2. De même, la prière doit se faire volontairement et non par contrainte, ni pour une récompense quelconque. Elle ne doit pas être attachée par superstition à un certain lieu, comme s’il n’était pas permis de prier ailleurs qu’au temple. Du reste, il n’est pas nécessaire que les prières publiques, pour ce qui est de la forme et de la longueur, soient identiques dans toutes les Eglises. En effet, chaque Eglise peut ici user de sa liberté. Socrate, le scolastique (380-450), dit dans son Histoire: « En cherchant dans tous les pays et toutes les régions, il serait impossible de trouver deux Eglises qui soient parfaitement uniformes dans leur manière de prier. L’origine de cette différence vient, me semble-t-il, de ceux qui avaient la direction des Eglises à des époques particulières. Toutefois si elles sont uniformes, cela est digne des plus grandes recommandations et devrait être imité par les autres. »2
3. De plus, il doit y avoir pour les prières publiques — comme pour toute chose — une certaine modération, afin qu’elles ne soient pas trop longues ou fatigantes. Que la plus grande partie du culte soit donc consacrée à l’enseignement de l’Evangile, et que l’on veille à ce que ceux qui sont présents au culte ne se lassent pas à cause des prières fastidieuses. Autrement, au moment de la prédication de l’Evangile, les auditeurs risquent de souhaiter partir, par fatigue, ou de désirer que le culte s’achève. Pour de telles personnes, la prédication elle aussi semble souvent prolixe, alors qu’elle est en réalité assez succincte. Il convient donc que les prédicateurs fassent preuve de mesure.

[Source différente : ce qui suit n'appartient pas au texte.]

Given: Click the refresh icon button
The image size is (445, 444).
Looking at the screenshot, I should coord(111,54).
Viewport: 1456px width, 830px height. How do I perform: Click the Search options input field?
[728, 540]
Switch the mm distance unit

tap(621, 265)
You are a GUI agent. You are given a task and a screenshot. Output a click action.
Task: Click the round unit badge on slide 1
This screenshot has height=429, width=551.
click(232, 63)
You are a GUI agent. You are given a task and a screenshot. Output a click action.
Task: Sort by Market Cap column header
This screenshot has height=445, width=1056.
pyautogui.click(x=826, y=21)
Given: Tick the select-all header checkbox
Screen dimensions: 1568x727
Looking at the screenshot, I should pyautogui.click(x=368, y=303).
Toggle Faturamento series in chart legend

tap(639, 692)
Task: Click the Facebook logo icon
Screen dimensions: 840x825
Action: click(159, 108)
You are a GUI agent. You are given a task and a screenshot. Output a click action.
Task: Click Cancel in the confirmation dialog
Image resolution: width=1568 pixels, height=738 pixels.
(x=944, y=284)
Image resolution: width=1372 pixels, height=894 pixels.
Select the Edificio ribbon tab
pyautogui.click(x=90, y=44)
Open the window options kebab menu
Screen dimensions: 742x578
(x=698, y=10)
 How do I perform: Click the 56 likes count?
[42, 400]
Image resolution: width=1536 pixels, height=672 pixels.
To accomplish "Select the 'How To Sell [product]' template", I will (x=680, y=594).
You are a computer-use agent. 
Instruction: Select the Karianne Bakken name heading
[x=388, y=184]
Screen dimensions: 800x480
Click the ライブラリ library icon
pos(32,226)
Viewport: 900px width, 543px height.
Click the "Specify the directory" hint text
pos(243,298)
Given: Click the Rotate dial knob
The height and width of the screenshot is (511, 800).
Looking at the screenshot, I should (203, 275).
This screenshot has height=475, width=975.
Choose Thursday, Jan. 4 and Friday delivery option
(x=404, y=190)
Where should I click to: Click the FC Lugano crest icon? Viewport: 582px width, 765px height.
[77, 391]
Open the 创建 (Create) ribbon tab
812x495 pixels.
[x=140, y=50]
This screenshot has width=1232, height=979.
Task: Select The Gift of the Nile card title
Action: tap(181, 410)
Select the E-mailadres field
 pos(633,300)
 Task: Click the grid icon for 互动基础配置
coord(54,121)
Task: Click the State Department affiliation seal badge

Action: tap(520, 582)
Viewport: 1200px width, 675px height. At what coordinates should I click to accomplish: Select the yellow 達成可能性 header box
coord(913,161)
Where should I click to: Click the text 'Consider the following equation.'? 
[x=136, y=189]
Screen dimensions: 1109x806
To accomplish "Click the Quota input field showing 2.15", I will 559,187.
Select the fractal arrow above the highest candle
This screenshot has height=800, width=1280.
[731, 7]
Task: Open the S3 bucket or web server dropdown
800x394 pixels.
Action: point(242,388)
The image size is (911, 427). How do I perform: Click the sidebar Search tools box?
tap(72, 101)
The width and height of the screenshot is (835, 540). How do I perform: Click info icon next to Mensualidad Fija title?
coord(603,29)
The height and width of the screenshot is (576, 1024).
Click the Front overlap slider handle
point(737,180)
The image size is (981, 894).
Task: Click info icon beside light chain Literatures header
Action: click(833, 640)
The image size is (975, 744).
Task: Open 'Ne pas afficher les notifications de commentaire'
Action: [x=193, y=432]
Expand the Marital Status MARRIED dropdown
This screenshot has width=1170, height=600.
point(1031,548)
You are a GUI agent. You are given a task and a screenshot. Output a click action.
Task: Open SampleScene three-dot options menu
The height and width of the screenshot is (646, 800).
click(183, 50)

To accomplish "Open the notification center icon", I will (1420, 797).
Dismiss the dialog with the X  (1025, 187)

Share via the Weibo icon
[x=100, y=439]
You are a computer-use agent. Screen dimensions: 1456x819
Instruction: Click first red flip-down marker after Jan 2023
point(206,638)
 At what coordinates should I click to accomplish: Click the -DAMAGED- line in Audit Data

4. De même aussi le chant lors du culte, là où il est pratiqué, doit être réglé. Le chant appelé « grégorien » contient plusieurs éléments inappropriés; c’est pourquoi il a été rejeté à bon droit par nos Eglises et plusieurs autres. S’il est des Eglises ayant une prédication fidèle et légitime, mais qui n’emploient pas le chant, elles ne doivent pas être condamnées. Car toutes les Eglises ne sont pas à même de chanter. D’ailleurs s’il est certain que le chant a été pratiqué dès les temps les plus anciens dans les Eglises d’Orient, dans celles d’Occident par contre il n’a été reçu que beaucoup plus tard.
5. Pour ce qui est des heures canoniales (c’est-à-dire des prières composées pour certaines heures de la journée et chantées, ou récitées, par l’Eglise de Rome), elles étaient inconnues de l’Antiquité. Et cela peut être démontré par la lecture même de ces heures, ainsi que par plusieurs autres arguments. Elles contiennent d’ailleurs de nombreuses choses peu convenables, pour ne rien dire de plus. C’est pourquoi nos Eglises, à bon droit, les ont abolies et remplacées par des choses plus salutaires à l’Eglise universelle de Dieu.
1 1 Tm 2:1-2.
2 Histoire ecclésiastique, V, xxii, 40.